Despite the enormous progresses of the last decades produced by the identification of new texts and the reconstruction of manuscripts, a satisfactory ‘history of Coptic literature’ remains a desideratum.
PAThs represents a change of perspective and an usual approach that is thought to useful in reconstructing the development of Coptic literature.
Despite the fact the a new sensibility is emerging, in the past only rarely have literary production and archaeological contexts been placed in relation to one another and studied as whole: as a rule, in Coptic studies – and not only –, art and archaeology on the one hand, and literature and history on the other, have always represented almost independent fields of research. Although a comprehensible consequence of a traditional subdivision of competences, the result of such an approach has not facilitated dialogue among specialists.
PAThs aims to solicit and encourage such a dialogue. Its purpose is to provide a new perspective of the cultural landscape of Christian Egypt, by interweaving literary, codicological and archaeological data, and producing a series of tools, in great part till now unavailable, in a digital environment, among which an Archaeological Atlas of late antique and early medieval Egypt. This will be searchable at different chronological, regional and thematic levels, and is intended to illustrate the strong interconnection between the intellectual and the material production on the one hand, and the area of provenance on the other.
Christian Egypt represents a unique opportunity, since no other Mediterranean region has yielded such a rich archaeological and bibliological documentation.
Moreover, Egypt is to be considered an authentic laboratory for the progressive elaboration and perfection of what we define as ‘book’.
PAThs will study Coptic books as material artifacts (showing how writing support, form and layout change according to contents and finalities), as intellectual products (that is as a selection and combination of texts: particular attention will be devoted to multiple-text codices), but also as ritual objects (for ex. as part of a funerary kit), yet always strictly relating them to their archaeological settings.
In brief, by taking into account a large corpus of works (c.1,100, plus c.800 titles and c.400 colophons), manuscripts (c.4,000) and archaeological sites (c.750) and interrelating them, the final purpose of PAThs is that literature will no longer be considered and studied as a cultural phenomenon independent of its material context.

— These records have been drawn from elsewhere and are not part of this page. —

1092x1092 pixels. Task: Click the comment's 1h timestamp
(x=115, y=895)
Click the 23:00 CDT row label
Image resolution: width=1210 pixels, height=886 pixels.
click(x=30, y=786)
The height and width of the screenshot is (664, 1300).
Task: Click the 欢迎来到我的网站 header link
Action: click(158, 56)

The most efficaciously visible product of the project will be an interactive, in-depth, up-gradable and comprehensive archaeological atlas of late antique and early medieval Egypt, searchable at different chronological, regional and thematic levels and illustrating, among the other data:
- the places where Coptic manuscripts have been found and/or produced - monastic settlements, episcopal sees, tombs, and urban contexts (with a wealth of photos, plans, maps and 3D reconstructions);
- other works in combination with which a specific text was transmitted, in order to identify modes and ideologies in Coptic literary production, which were subject to change, but also to identify the tastes of their particular patrons;
- the plausible places where the works were conceived and created. This approach is particularly congenial for some hagiographic and monastic literary production, where ideological and devotional motifs may be extremely telling;
- the codicological features of the manuscripts (book form, writing support, ruling system, presence of a binding, etc.) and their development in relation to a specific period and a specific region. In Egypt the shift from papyrus to parchment writing support represents a technical innovation that has direct consequences on the number of works transmitted by a single manuscript and sometimes even on its contents;
- information related to the manuscript makers (places where they practiced their trade, places where they obtained their writing supports, etc.);
- information concerning the copyists (family relationships, normal professions, times of execution).
Moreover, as describe above, PAThs will integrate the Archaeological Atlas of Coptic Literature with:
- A complete classification of Coptic literature, by means of the attribution of a Clavis Coptica (CC) entry to each work, each title, and each colophon.
- A complete classification of the Coptic manuscript tradition, by means of the attribution of ‘stable identifiers’ to each manuscript, in order to have univocal coordinates of reference to the entire Coptic book production.
- A complete census of the relevant sites which are known as places where single manuscripts or entire ‘collections’ have been found.
- A complete archive of names of copyists, commissioners, donors, institutions and places involved in the production of manuscripts, which till now has been totally lacking.
- A classification of the book formats, writing supports and other relevant codicological features of the manuscripts, in relation to the texts that they transmit.